-- WHAT YOU WILL DO --
1 - Translate into Spanish this sentence from the glossary of early church architecture: "6th-century evolution of the basilica covered by vaults or domes; Hagia Sophia is the grandest example."
2 - In the glossary of early church architecture, recast the entry beginning "Western Roman basilica form" as a bulleted list of its features.
3 - Extend the glossary of early church architecture with further entries after the one on Ravenna, keeping the same form of a term followed by a brief definition.

##### SOURCE EXTRACT #####

Basilica (Christian)
A Roman civic hall type adapted for Christian worship after 313 AD, featuring a nave, side aisles, and an apse.
Rectangular Basilica
Western Roman basilica form: long rectangular hall with high timber-roofed nave, lower side aisles, and semicircular apse.
Central Plan Basilica
Byzantine church type organized around a central space—often domed—exemplified in Constantinople and Ravenna.
Domed Basilica
6th-century evolution of the basilica covered by vaults or domes; Hagia Sophia is the grandest example.
Cruciform (Greek Cross) Basilica
Square Byzantine church with a dome on four piers; plan forms an equal-armed cross, as in St Mark’s, Venice.
Ravenna
Italian city (4th–6th c.) that served as Western center of Byzantine-influenced architecture and mosaics.

##### DATA SUPPLIED #####

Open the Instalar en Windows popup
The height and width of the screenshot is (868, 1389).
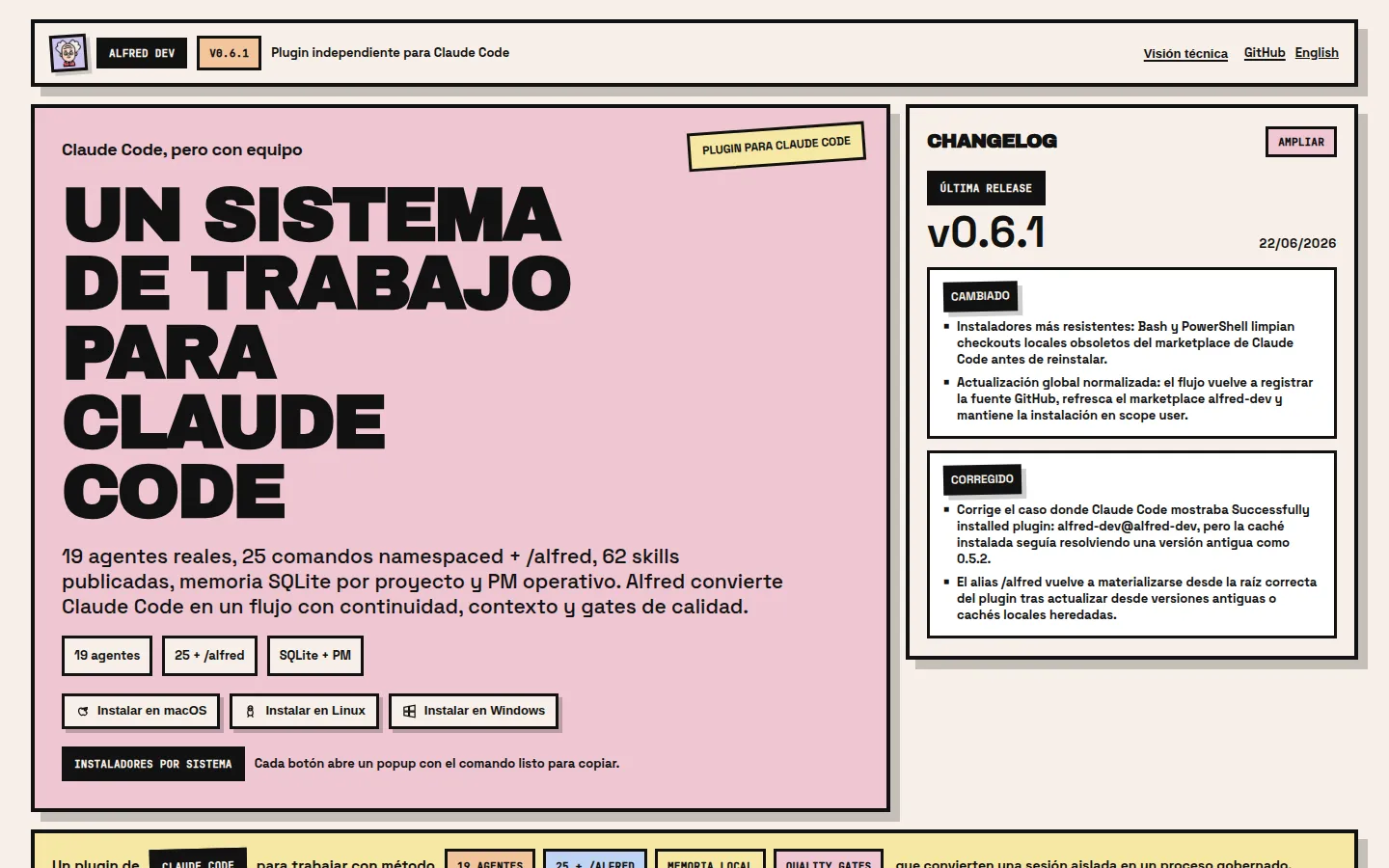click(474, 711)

#####
##### DATA SUPPLIED #####

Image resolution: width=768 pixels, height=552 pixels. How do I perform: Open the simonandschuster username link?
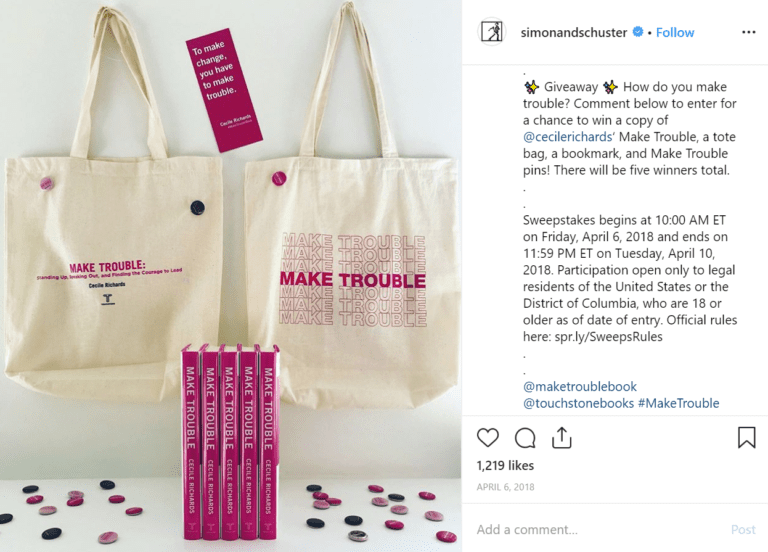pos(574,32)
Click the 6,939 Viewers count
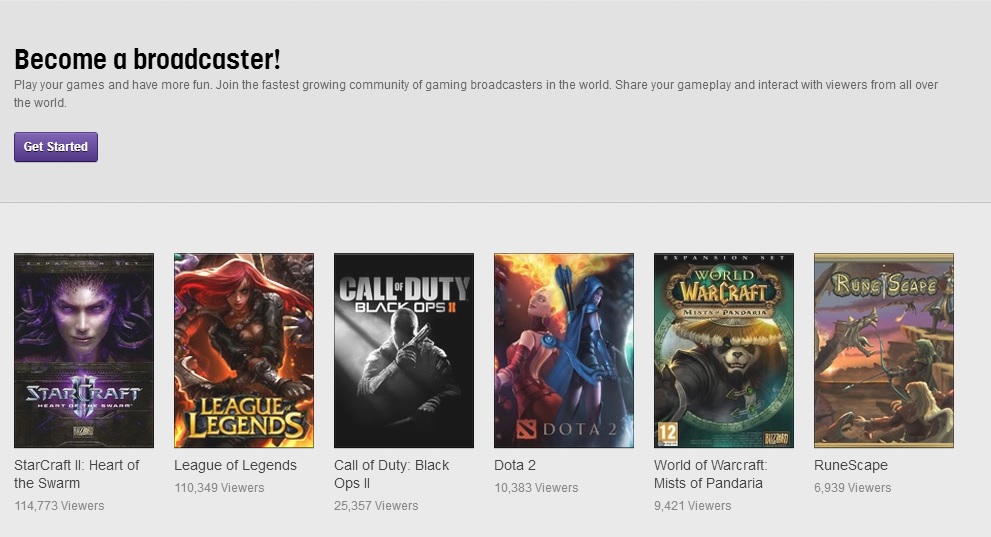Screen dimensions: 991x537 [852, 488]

#####
##### DATA SUPPLIED #####

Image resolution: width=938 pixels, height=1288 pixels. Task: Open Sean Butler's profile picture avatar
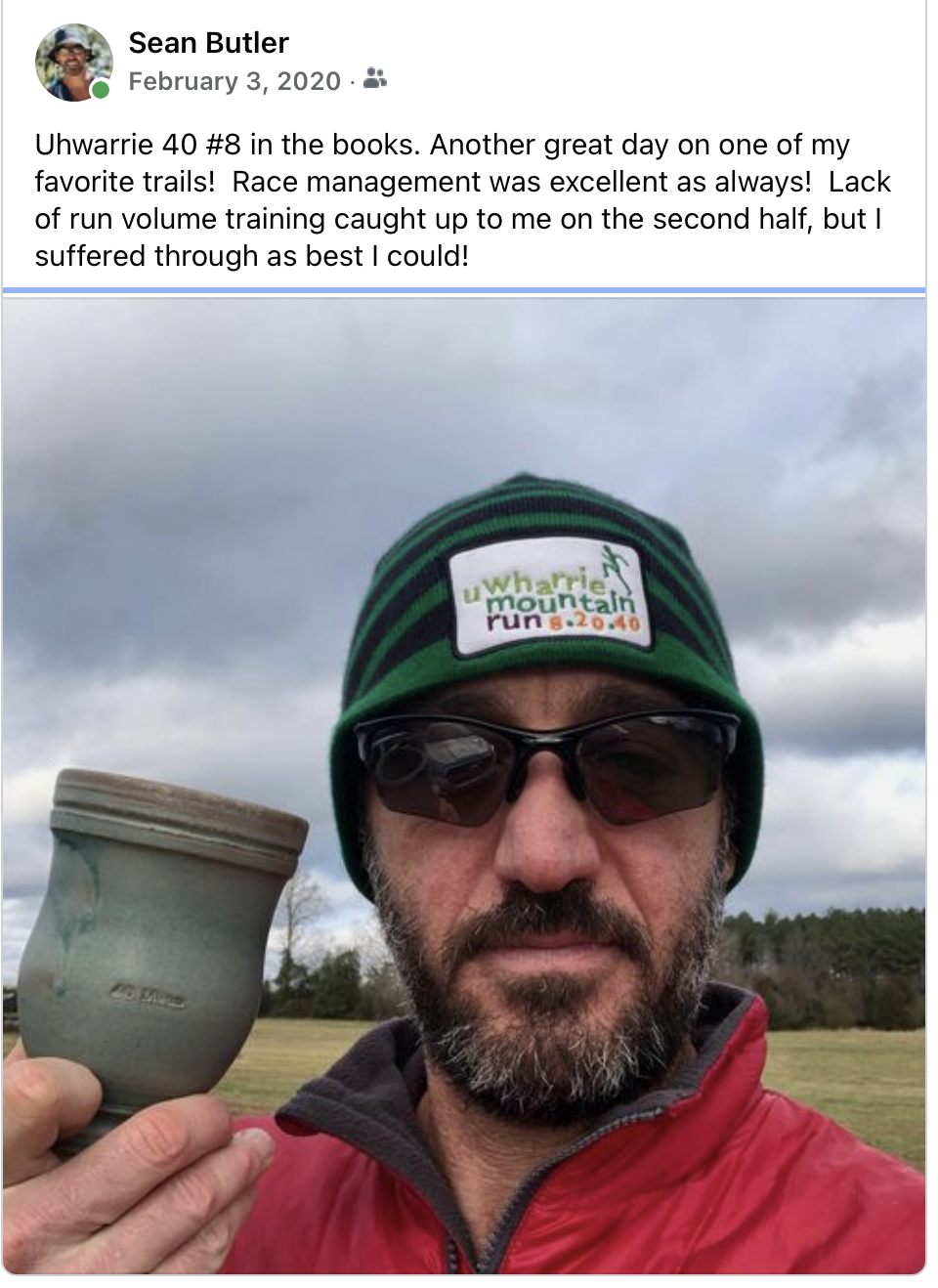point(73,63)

#####

-- ANSWERS TO THIS EXERCISE --
1 - Evolución de la basílica en el siglo VI, cubierta con bóvedas o cúpulas; Santa Sofía es el ejemplo más grandioso.

2 -
- Western Roman basilica form
- Long rectangular hall
- High nave with a timber roof
- Lower side aisles
- Semicircular apse

3 -
Mausoleum of Galla Placidia
Ravenna tomb (c. 430 AD) with rich mosaics; shows early Byzantine central-plan influence.
Hagia Sophia
Domed basilica in Istanbul (532–537 AD) by Anthemius & Isidore; milestone for pendentive-supported 31 m dome (55 m high).
Pendentive
Curved triangular masonry element that transitions from a square base to support a circular dome—perfected at Hagia Sophia.
Palatine Chapel, Aachen
Octagonal Carolingian palace chapel (792–805) built for Charlemagne; modelled on Byzantine central-plan forms.
Romanesque Architecture
European (1000–1200) style marked by thick stone walls, round arches, barrel or groin vaults, and fortress-like churches.
Barrel Vault
Continuous semicircular vault used widely in Romanesque buildings to roof naves with heavy stone construction.
Gothic Architecture
Style (c. 1150–1425) featuring pointed arches, ribbed vaults, flying buttresses, and large stained-glass windows.
Flying Buttress
Exterior arched support transferring roof thrust to a pier, allowing Gothic walls to open for large windows.
Pointed Arch
Two-centered arch forming a point at the apex; key Gothic element enabling greater height and load control.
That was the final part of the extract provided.